Extracto del texto:
========================================

Fecha: 7 de junio de 2020
Estamos empeñados en construir “una nueva normalidad una vez superada la crisis de la pandemia. Nosotros queremos hablar de la Trinidad. Alguien dirá: “¿Qué tiene que ver la construcción de una nueva normalidad con el misterio de la Trinidad?” Hay que entender qué significa una cosa y otra.
En efecto, cuando hablamos de “nueva normalidad”, ¿qué queremos decir?: ¿un nuevo orden social?, ¿otro sistema productivo?, ¿nuevas normas o protocolos sanitarios y de convivencia?… Cada uno sabrá qué quiere decir. Todos esperarán alguna novedad que nos facilite evitar otra pandemia. El cristiano, que siempre va a lo profundo y fundamental, piensa en la novedad radical del “hombre nuevo”. Es de este hombre nuevo, de donde nace toda otra novedad verdaderamente valiosa.
Por otra parte, cuando hablamos del misterio de la Trinidad, ¿qué queremos decir? Entre bromas o en serio, solemos subrayar su incomprensibilidad, su lejanía, su complejidad. Eso hace que muchos traten este misterio dejándolo a un lado, como algo que simplemente hay que soportar porque lo dice la Iglesia… Sin embargo, la Trinidad, que Dios sea un solo Dios, Padre, Hijo y Espíritu Santo, es algo absolutamente decisivo para nuestro mundo, para nuestra historia personal y social. Creer en la Trinidad y vivir en contacto de amor con Dios, Padre Hijo y Espíritu Santo, es estar vinculado a la fuente de toda la vida; pues de la Trinidad salió la creación, la salvación y la gloria de todo el mundo.

========================================

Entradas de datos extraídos

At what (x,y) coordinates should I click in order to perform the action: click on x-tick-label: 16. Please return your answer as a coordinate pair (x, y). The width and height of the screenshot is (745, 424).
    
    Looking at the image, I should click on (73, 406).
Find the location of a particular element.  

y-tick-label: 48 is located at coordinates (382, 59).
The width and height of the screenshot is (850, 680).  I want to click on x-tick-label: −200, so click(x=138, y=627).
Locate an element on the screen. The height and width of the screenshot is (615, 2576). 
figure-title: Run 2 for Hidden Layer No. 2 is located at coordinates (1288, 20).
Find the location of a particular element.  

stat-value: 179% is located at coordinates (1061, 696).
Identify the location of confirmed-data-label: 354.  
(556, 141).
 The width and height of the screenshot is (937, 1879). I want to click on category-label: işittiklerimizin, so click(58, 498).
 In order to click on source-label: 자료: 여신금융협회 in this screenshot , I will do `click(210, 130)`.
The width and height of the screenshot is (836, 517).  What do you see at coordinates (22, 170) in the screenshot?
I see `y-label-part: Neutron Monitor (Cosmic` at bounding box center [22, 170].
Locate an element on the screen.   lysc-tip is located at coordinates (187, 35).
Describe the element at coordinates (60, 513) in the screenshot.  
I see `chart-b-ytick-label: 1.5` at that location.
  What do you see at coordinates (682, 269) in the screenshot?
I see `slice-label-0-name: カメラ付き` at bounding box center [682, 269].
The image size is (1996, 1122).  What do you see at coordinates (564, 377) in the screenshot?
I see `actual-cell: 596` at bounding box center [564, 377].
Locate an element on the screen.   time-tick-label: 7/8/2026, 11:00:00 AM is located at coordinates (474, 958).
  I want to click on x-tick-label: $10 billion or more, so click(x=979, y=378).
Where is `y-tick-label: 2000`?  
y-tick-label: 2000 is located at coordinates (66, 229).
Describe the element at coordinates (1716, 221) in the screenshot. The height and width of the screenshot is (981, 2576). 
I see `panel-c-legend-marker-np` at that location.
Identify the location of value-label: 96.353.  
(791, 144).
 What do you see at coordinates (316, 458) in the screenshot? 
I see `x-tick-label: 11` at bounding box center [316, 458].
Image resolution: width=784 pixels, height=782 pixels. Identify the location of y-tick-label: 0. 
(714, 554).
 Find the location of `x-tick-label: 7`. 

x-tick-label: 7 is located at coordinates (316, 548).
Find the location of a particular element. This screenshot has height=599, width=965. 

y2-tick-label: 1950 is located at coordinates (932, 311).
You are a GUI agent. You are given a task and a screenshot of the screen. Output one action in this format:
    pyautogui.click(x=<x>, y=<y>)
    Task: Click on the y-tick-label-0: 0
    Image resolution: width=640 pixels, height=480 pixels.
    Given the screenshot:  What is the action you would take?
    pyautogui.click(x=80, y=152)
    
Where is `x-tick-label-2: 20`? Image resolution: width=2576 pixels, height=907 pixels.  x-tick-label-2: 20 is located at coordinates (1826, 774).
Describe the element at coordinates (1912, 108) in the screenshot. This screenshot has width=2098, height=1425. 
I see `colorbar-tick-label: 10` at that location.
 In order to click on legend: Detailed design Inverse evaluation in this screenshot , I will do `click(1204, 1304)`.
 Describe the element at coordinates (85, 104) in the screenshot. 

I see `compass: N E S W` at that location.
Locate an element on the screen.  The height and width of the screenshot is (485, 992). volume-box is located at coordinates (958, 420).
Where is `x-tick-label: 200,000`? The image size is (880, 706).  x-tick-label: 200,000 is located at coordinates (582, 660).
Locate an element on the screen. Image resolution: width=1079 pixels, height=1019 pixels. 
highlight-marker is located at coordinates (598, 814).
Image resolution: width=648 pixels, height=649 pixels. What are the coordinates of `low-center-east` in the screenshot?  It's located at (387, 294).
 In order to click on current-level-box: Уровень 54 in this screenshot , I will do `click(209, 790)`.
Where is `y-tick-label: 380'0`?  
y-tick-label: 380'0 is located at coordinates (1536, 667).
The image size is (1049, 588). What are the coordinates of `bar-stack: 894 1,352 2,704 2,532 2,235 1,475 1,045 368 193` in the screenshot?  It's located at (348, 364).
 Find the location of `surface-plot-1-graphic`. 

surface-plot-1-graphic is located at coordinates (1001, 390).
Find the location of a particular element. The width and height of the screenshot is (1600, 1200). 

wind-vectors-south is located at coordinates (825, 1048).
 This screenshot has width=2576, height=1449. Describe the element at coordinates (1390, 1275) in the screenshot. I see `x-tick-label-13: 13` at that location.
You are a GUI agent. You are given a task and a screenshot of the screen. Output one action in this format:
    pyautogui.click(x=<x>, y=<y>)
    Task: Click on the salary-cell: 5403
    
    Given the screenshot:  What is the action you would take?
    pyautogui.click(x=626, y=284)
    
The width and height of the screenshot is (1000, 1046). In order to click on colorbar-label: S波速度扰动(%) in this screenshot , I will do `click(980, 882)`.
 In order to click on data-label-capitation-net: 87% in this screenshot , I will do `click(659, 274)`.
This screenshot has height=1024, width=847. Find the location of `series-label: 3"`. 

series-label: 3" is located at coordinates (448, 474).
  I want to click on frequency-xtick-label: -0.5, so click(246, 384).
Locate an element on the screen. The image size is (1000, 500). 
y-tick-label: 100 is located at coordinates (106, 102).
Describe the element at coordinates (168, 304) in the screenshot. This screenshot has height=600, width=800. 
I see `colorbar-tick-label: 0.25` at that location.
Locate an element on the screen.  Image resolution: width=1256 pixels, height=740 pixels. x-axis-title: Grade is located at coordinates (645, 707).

========================================

Detalles del ejercicio:
Según el texto sobre la Trinidad y la nueva normalidad, ¿qué salió de la Trinidad?

Respuesta:
De la Trinidad salió la creación, la salvación y la gloria de todo el mundo.